「あぁ駅長さん、鉄道マニアの子どもがユースに泊まりにきていて。備後矢野の駅スタンプは無いの? 福塩線乗った記念にスタンプ押したいって」子どもが大切にしている山と渓谷社が出している『スタンプでめぐる鉄道の旅』のスタンプ本には、備後矢野駅のスタンプを押すところは存在するのだが、JRのホームページには駅スタンプは存在しないことになっている、と。「幻のスタンプだ」と子どもは言う。

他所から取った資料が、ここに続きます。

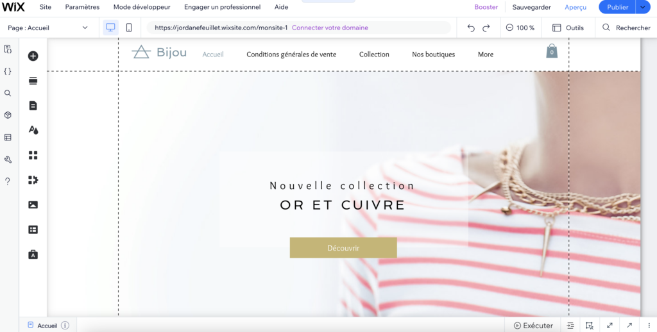The image size is (657, 332).
Task: Click the Exécuter run button
Action: coord(533,326)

「ふたつもスタンプあるの?それなら、子どもに押させてあげて」と自然の森M.G.ユースホステルのオーナーは電話口でお願いしてくださってる。ユースホステルのぬ
しであり世話役の福本弘昭さんは「駅職員を常駐できないから民間委託でね、田舎の駅も営業努力せんとねぇ。たいへんな時代。売り上げがなければ駅を運営できないから、駅でそばを販売したりね」
「駅長さんが一番列車走る前に、スタンプ持って来てくれるけェ」一瞬わが耳を疑った。子どもは「お宝だぁ」と目をきらきらさせている。ユースホステルに泊まらなければ、スタンプはないと告知されているのだから、せっかくここまでやって来たけど諦めるしか方法はなかったのだ。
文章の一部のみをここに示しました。